I guess the bottom line is that the tour is guilty of two things: Having a lip-service testing protocol and not moving more timely on Singh’s case, perhaps so that Augusta did not have one of its past champions attending Banned Camp. With that delay, the substance he took that the tour did not scientifically know he took was taken off the World Anti-Doping Agency’s banned list before Veej could be disciplined, though Finchem says discipline for its use might be coming even though they can’t or won’t test for it.

WTF?

Exactly.

I actually like the Surly Fijian. I don’t know him, but I like his candor – even as he was being a Neanderthal relative to Annika – and the few times I’ve had occasion to talk to him he’s been approachable and open. He also apparently was very forthright during the recent investigation. So, no this isn’t borne of disdain. Veej, you are guilty, however, of being an obstinate bonehead for putting yourself in that spot in the first place.

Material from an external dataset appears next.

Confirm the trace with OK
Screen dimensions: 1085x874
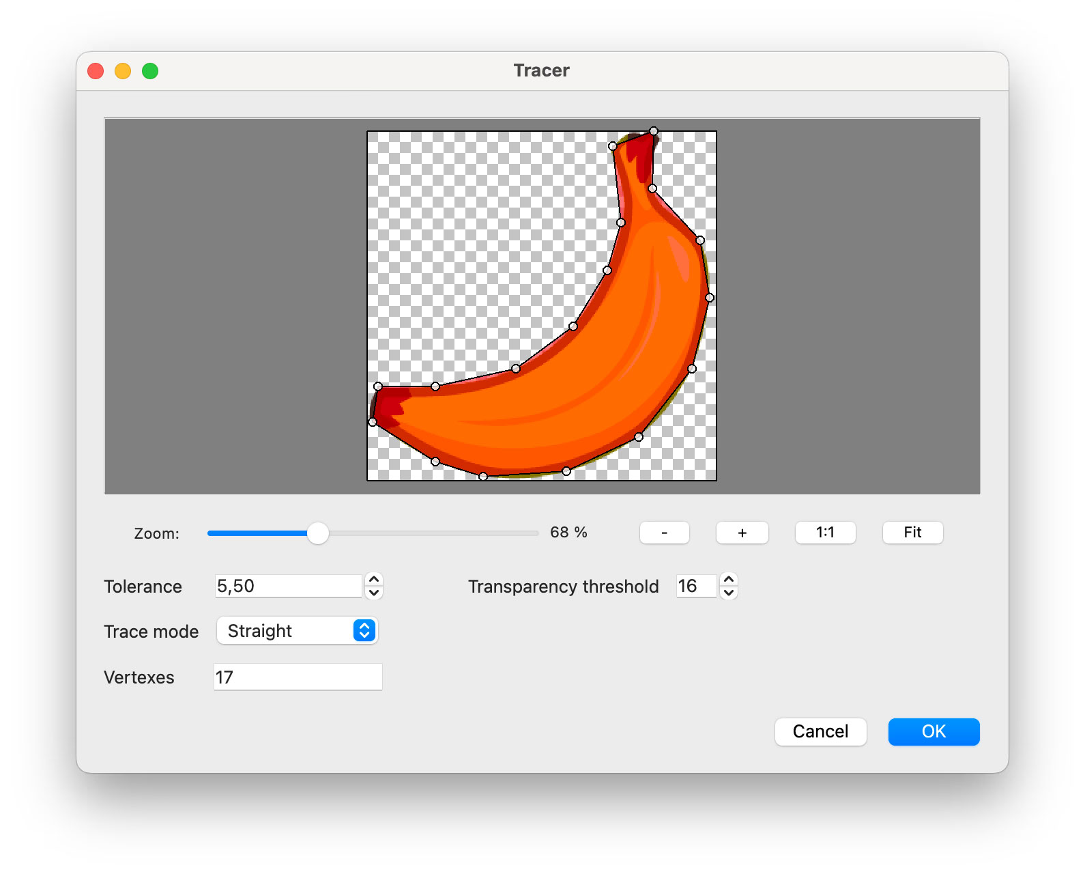pos(934,732)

It’s Tim Finchem and the tour that gets the Emperor-Has-No-Clothes Award for a testing protocol long on sizzle and way short on steak.

And reasoned compassion.

Now the watershed whoops, the egregrious gaffe came during that tournament where everyone save a few hardy souls try damn hard to prove – and typically succeed – that golf reporting in early April is just another form of PR puffery.

One of THE fundamental, core, foundational elements of golf is that the player must ensure that his or her score is accurate.

Period.

When a player fails to do so, the punishment is and long has been and must continue to be a trip to the gulag, golf-style. The player must know the rules of golf and apply them accordingly, and if something as complex as dropping from a hazard for the kagillionth time in a player’s life is too hard to fathom, tour players are accorded access to rules officials.

Hello, ask the damn question.

I can hear it now, and just stow it: It is exactly because of arm-chair law-enforcers and HDTV that the correct-or-gone rule needs to remain on the books. I don’t care if the top players are under greater scrutiny since they spend more time on the air. Do you think Jerry Kelly, 2012’s Mr. 126, would refuse to change places with Rory simply because someone with not enough to do might spot him making a bad mark on the green?

Tiger screwed the pooch. He broke the rules of golf, did not account for it on his scorecard and to add to it all, he provided the evidence during his interview. What could be more cut-and-dried?

I don’t care about Fred Ridley’s rationalization. I am offended by Jim Nantz’s creampuff “interview” on the matter. (And the Faldo Fold was glorious to watch; pathetic but glorious.) Yes, I get that there is now an allowance for other than a DQ under extenuating circumstances.

And that is exactly what is wrong with this change; you can’t define extenuating and absent specificity the rules get cloudy, and when the rules are hazed over they become guidelines, and something other than hard-and-fast regulations are enforceable only through whim and folly and the interpretation of extenuating circumstance.

It does not matter that the committee reviewed the non-infraction infraction and decided not to call Tiger in at that point, thereby allowing him to sign an inaccurate scorecard. He did it. If he wasn’t on TV, signed the card and still flapped his gums about the drop, he’d have been sent packing. Who knew what, when, and what they decided to do or not do is not material to the case. If anyone is freaking out over the supposed inequity of the best players being under more HD scrutiny well here is a concrete example of that exposure being, in practice, an unfair playing advantage.

The non-intercession intercession of Ridley and Co. is irrelevant.  Tiger took an illegal drop and signed an inaccurate scorecard. He screwed up twice. It is not the responsibility of the “committee” to safeguard a player at the expense of every other rule of golf and the playing field.

Case.

Closed.

The lesson to Barber and Barron and everyone else now seems to be ignorance of the rules is bliss. Or at least something like a get-out-of-jail-free card.

Or maybe it’s simply about your position in the pantheon.